Adding a ? to your child’s schedule
One way to do this is to build some ‘space’ for change into your child’s visual supports.
For example, if you use a visual schedule of activities for your child, you can leave gaps between each picture so you can put in other pictures later. You could use a ‘question mark’ to represent a ‘mystery’ or uncertainty. If your child has a written schedule, leave one blank line between each task.
You can use a step-by-step approach to help your child learn how the ‘?’ works. Your child can gradually learn to deal with pleasant change, and then less pleasant change.
For example
- Go on an outing, placing a ‘?’ on the schedule. Make sure something fun for your child happens when it’s time to do the ‘?’ on the schedule. Praise your child for coping. Your child can learn that something unexpected can be a pleasant thing.
- Go on an outing without the ‘?’ on the schedule. At some point slip the ‘?’ into a gap on the schedule. Immediately bring out the fun surprise and praise your child for coping.
- Go on an outing without the ‘?’ on the schedule. At some point make an unplanned diversion – for example, a sibling wants to look at the pet shop, and it’s not on the schedule. Add in the ‘?’, reward your child for coping, and then quickly get back to the schedule.
- Go on an outing without the ‘?’ on the schedule. Make an unplanned diversion that your child usually doesn’t enjoy – for example, visiting one extra shop. Show this by placing the ‘?’ in an appropriate gap in the schedule. When completed, reward your child for coping, and then get back to the schedule.
Once your child is familiar with the ‘?’, you can use it anytime there’s an unexpected change to show there’ll be a diversion from the schedule and then a return.
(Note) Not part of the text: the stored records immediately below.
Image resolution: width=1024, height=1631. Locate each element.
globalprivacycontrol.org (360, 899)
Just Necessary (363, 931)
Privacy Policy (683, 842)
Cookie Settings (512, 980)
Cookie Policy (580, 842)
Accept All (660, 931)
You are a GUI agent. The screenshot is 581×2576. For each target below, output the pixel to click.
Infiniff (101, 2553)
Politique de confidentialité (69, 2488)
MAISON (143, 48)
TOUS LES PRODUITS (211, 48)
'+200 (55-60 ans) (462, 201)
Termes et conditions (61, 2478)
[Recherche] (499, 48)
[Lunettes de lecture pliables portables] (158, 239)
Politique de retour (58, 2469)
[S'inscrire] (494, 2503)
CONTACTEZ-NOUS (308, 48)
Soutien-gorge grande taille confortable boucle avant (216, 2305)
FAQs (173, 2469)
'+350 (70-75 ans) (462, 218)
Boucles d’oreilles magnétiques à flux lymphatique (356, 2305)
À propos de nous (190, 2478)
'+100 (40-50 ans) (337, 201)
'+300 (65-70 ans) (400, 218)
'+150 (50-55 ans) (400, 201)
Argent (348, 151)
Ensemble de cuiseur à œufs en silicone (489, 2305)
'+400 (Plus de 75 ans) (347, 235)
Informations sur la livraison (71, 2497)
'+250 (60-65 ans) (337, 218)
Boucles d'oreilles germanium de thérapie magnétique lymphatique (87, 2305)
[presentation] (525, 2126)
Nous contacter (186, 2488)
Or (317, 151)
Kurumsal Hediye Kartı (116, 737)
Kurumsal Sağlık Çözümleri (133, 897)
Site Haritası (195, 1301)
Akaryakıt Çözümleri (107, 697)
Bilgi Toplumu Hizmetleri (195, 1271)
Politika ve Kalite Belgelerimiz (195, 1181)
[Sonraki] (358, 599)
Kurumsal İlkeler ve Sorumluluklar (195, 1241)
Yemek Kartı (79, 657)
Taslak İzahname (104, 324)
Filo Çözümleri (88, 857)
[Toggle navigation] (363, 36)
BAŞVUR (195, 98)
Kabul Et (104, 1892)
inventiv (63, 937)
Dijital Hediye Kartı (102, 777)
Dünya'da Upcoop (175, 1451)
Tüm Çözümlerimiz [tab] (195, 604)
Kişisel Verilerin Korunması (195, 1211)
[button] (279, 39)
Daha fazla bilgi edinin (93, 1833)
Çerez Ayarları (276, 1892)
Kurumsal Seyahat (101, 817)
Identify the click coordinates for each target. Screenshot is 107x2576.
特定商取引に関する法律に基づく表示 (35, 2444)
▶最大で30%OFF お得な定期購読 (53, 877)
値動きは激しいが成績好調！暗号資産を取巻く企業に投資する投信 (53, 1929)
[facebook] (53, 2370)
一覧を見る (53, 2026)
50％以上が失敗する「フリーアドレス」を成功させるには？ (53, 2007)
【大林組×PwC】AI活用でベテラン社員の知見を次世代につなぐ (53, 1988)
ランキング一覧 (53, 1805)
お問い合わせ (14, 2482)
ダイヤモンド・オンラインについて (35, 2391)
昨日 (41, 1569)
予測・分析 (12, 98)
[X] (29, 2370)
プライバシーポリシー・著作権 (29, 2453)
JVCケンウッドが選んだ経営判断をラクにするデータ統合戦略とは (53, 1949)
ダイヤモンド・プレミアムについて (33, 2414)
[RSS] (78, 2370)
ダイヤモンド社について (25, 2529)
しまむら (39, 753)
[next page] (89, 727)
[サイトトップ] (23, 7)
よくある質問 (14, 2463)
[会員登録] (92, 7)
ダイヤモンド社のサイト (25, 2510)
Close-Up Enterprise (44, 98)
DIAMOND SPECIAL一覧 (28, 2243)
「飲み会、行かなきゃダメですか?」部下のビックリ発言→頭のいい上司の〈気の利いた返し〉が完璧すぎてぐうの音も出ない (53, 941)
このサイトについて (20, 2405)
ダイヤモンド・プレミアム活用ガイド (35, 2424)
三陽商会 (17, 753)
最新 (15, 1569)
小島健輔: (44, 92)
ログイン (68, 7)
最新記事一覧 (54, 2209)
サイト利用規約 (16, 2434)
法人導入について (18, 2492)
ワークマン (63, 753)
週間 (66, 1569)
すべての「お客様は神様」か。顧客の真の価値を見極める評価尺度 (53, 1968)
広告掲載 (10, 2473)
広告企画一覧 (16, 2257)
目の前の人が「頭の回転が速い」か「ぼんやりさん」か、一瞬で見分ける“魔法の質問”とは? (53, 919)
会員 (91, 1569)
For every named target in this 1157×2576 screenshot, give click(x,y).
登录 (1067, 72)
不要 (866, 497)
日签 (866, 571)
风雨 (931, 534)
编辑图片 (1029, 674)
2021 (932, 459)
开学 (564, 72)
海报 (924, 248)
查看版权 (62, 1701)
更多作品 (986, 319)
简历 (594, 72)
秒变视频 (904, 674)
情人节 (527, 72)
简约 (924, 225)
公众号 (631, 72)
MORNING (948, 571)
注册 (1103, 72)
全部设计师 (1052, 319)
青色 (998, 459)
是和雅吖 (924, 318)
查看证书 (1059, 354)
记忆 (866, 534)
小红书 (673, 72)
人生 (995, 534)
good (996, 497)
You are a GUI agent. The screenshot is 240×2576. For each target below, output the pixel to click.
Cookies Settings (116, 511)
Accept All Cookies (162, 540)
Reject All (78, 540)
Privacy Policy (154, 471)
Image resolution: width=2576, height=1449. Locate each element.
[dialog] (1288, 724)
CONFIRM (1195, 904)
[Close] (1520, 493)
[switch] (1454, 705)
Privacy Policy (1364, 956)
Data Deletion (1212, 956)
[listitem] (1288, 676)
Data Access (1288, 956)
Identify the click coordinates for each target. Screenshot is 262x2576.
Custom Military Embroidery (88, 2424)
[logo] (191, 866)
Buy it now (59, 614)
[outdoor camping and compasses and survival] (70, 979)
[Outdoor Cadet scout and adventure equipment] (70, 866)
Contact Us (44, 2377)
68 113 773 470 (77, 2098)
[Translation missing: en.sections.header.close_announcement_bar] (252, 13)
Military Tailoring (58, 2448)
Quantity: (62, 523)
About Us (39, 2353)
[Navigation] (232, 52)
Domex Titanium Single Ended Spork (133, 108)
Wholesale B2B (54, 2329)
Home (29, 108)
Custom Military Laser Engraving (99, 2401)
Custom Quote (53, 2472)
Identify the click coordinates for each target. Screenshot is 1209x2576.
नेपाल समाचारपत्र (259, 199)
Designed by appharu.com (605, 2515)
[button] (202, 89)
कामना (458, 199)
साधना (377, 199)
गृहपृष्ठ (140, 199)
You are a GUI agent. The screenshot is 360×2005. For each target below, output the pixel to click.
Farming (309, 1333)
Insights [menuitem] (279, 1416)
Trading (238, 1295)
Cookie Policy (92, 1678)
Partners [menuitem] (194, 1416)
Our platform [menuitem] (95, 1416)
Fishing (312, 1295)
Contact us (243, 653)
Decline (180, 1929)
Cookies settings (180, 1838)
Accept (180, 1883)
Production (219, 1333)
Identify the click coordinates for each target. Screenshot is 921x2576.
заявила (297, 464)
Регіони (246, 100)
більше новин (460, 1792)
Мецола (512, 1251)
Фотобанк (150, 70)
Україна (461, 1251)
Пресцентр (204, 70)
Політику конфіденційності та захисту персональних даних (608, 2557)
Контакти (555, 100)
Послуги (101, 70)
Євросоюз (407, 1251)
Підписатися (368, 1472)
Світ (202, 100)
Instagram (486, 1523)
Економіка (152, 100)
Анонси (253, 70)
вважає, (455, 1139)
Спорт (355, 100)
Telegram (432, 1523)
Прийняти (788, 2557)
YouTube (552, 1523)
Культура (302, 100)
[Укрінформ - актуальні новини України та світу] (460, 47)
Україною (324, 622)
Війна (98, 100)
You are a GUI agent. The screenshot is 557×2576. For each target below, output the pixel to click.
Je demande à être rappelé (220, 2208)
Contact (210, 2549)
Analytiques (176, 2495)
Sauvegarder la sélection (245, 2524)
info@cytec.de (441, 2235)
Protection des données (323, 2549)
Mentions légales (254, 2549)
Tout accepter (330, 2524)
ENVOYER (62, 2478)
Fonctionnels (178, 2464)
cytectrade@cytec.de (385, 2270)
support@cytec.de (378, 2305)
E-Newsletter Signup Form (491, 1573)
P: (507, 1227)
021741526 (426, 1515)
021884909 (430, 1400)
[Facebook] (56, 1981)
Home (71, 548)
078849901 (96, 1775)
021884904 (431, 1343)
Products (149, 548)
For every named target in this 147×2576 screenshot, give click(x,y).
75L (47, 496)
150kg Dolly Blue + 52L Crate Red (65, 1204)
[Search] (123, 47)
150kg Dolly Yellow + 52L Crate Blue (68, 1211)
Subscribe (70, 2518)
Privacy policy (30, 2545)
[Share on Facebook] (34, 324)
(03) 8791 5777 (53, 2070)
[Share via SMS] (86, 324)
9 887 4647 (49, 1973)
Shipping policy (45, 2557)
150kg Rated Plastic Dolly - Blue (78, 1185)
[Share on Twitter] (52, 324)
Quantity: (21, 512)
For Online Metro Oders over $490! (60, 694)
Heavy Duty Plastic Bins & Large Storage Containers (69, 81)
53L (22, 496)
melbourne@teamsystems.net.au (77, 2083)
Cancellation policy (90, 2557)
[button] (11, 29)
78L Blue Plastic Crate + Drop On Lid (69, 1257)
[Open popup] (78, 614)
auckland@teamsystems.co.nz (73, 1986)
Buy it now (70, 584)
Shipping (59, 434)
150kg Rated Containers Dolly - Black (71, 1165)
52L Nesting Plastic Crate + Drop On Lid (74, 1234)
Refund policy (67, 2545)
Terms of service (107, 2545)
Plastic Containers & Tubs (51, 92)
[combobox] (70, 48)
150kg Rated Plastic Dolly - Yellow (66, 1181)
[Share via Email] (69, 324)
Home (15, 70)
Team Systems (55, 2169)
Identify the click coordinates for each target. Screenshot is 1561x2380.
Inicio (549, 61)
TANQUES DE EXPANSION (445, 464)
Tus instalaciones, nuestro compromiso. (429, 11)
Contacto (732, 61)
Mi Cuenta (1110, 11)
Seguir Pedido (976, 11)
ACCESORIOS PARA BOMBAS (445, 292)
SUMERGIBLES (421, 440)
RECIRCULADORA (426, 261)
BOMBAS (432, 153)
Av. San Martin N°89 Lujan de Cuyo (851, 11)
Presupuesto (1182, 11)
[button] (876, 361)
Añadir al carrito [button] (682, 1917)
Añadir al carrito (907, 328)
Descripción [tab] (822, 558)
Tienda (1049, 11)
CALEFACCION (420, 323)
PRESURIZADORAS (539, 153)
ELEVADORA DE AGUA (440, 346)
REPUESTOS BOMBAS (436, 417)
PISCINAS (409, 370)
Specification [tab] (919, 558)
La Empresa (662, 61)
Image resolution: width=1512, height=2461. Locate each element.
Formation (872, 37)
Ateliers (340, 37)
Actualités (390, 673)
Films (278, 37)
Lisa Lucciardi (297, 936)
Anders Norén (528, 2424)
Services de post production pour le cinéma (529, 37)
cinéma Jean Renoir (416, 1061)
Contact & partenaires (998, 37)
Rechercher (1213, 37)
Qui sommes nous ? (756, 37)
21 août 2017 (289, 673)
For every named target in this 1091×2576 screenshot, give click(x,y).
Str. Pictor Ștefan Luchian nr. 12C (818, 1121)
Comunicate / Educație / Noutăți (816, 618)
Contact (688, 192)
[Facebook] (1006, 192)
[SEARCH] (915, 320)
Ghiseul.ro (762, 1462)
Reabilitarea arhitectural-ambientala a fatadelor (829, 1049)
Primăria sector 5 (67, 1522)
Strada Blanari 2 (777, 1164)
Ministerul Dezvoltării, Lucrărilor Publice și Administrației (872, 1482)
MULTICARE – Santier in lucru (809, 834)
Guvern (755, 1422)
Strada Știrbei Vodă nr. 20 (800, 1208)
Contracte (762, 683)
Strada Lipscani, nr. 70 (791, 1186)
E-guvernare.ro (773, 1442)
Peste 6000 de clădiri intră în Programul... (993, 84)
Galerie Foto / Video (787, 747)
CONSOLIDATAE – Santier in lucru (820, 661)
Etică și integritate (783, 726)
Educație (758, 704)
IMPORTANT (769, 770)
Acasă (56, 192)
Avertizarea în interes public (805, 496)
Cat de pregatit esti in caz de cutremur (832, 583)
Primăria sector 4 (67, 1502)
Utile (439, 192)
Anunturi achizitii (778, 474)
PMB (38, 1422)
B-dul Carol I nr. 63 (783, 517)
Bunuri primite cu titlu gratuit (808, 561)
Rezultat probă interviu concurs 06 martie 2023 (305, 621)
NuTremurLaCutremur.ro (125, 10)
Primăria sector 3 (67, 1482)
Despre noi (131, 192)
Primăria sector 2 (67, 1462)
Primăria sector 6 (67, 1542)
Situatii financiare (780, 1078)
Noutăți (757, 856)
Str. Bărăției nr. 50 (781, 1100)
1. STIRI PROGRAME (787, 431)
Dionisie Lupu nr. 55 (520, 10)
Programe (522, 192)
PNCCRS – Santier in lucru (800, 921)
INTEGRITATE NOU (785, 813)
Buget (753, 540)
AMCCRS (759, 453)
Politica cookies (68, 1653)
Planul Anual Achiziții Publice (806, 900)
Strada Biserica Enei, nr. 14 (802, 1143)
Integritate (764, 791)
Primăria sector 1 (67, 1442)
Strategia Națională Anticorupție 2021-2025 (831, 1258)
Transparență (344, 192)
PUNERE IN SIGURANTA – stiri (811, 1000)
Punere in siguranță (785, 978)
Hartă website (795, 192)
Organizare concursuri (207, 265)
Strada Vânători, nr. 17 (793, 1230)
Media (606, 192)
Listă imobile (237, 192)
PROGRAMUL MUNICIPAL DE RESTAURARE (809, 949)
You could put this technique together with a social story to explain to your child that sometimes things don’t go exactly as it says in the schedule. You could include the things that your child can do when something doesn’t go according to plan. For example, ‘When things change I can take five deep breaths or name all the Pokemon in alphabetical order in my head until I feel calm’.
Rewarding flexibility
Another simple way to help older children cope with change is to make a big deal of the concept of ‘flexibility’.
Praise or reward your child whenever they cope with a change or an unexpected event, like not getting a desired table number at a restaurant. Tell your child how wonderful it is that they’re ‘flexible’ and get your child to associate this skill with getting something they like, like attention.